Miss Ellie Smokes Herself to Death
Barbara Bel Geddes, who played the Ewing family matriarch on "Dallas," has died. Of course, it was lung cancer. And, of course, she was a smoker -- which the article references in the SECOND paragraph. It's not until several paragraphs later that she quit 20 years before her death.
In March 1984, Bel Geddes was stricken with a major heart attack. Miss Ellie was played by Donna Reed for six months, then Bel Geddes returned to "Dallas," remaining until 1990, a year before CBS canceled the show.
Hagman said he had encouraged Bel Geddes to give up the smoking habit, but it was doctors who got her to quit after the heart attack, he said. He recalled the makeup room on the "Dallas" set as being so filled with her cigarette smoke that he would ask to be made up in his dressing room.
Of the lung cancer deaths of Peter Jennings and Bel Geddes, Hagman said: "I hope it's a wake-up call to a lot of people."

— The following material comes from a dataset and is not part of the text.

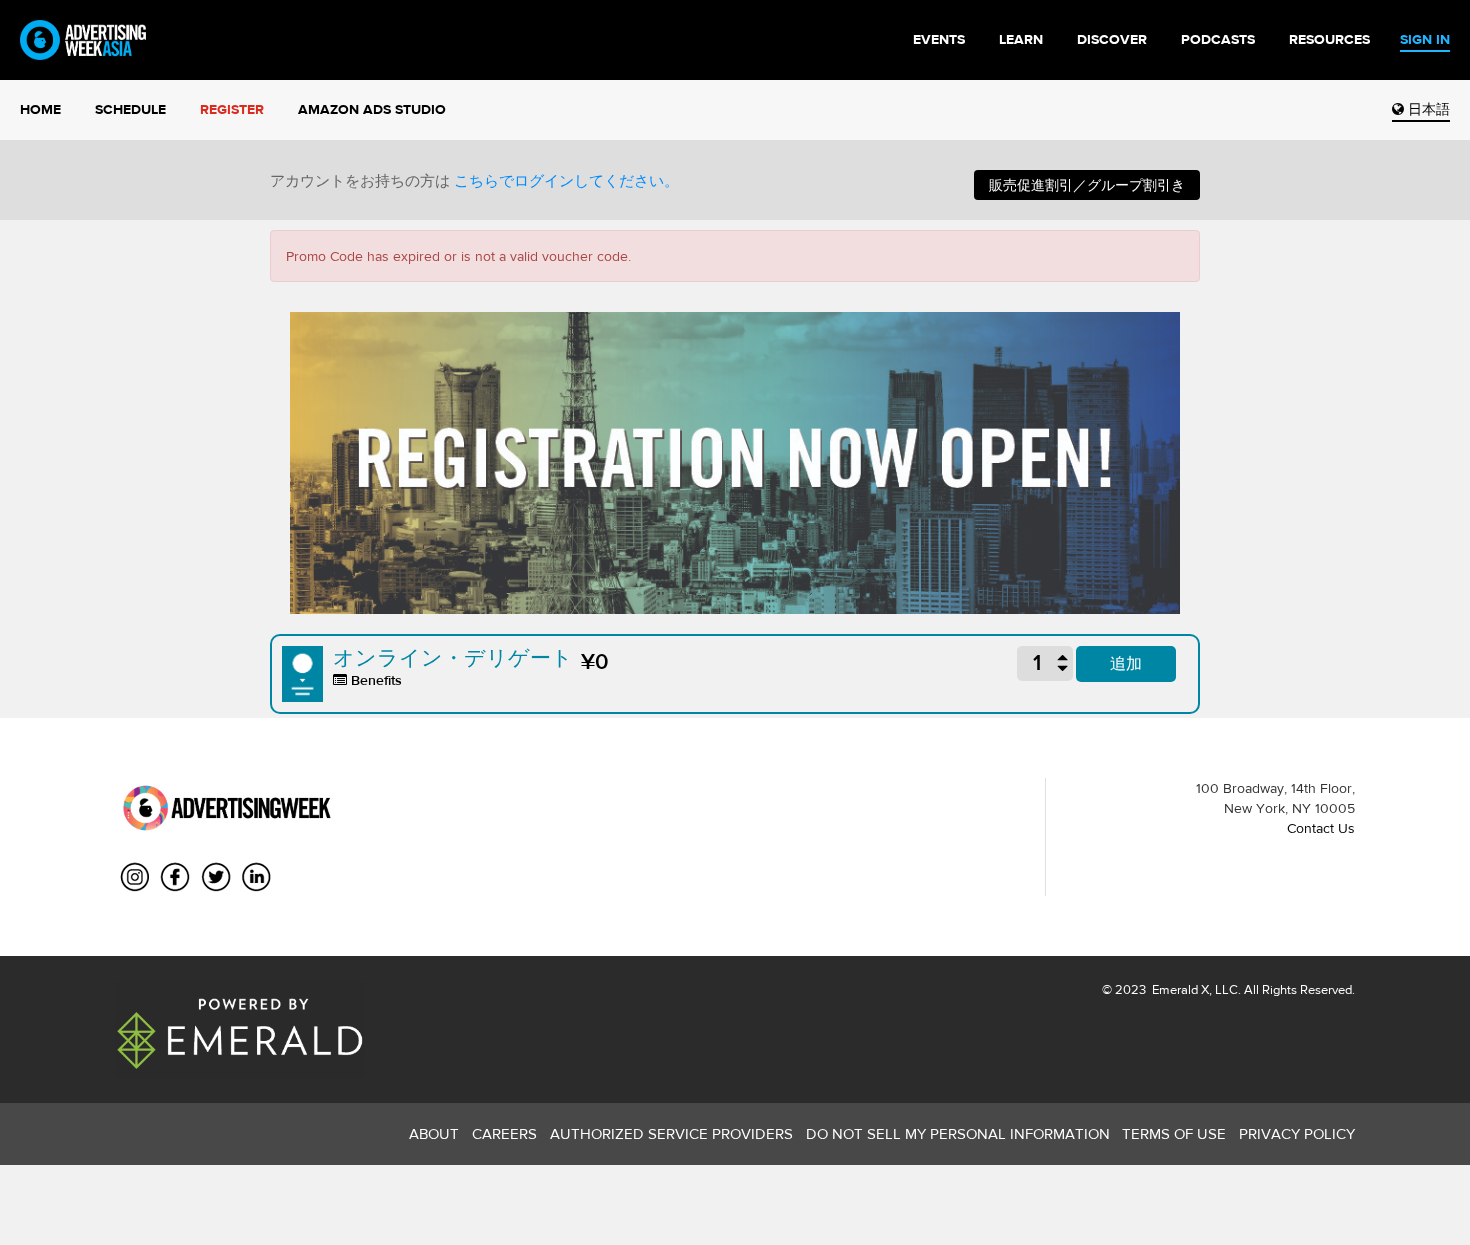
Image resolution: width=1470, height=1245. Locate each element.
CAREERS (504, 1133)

That's right, Larry, just like your chronic alcoholism meant you needed a liver transplant ... a liver that could have gone to some other sick person if you hadn't been a selfish drunk.
UPDATE: On a related note, 1 in 5 women who have lung cancer
never smoked. Not that it matters, well, at least not to some people ...
Doctors who treat the disease, like Dr. Bruce Johnson of Dana-Farber Cancer Center in Boston, bristle at the notion of "innocent" and "not so innocent" victims.
"People who smoke don't deserve to get lung cancer, and people have worked very hard to quit," he said.
Not according to the media, who never fail to point out the "deserved" deaths.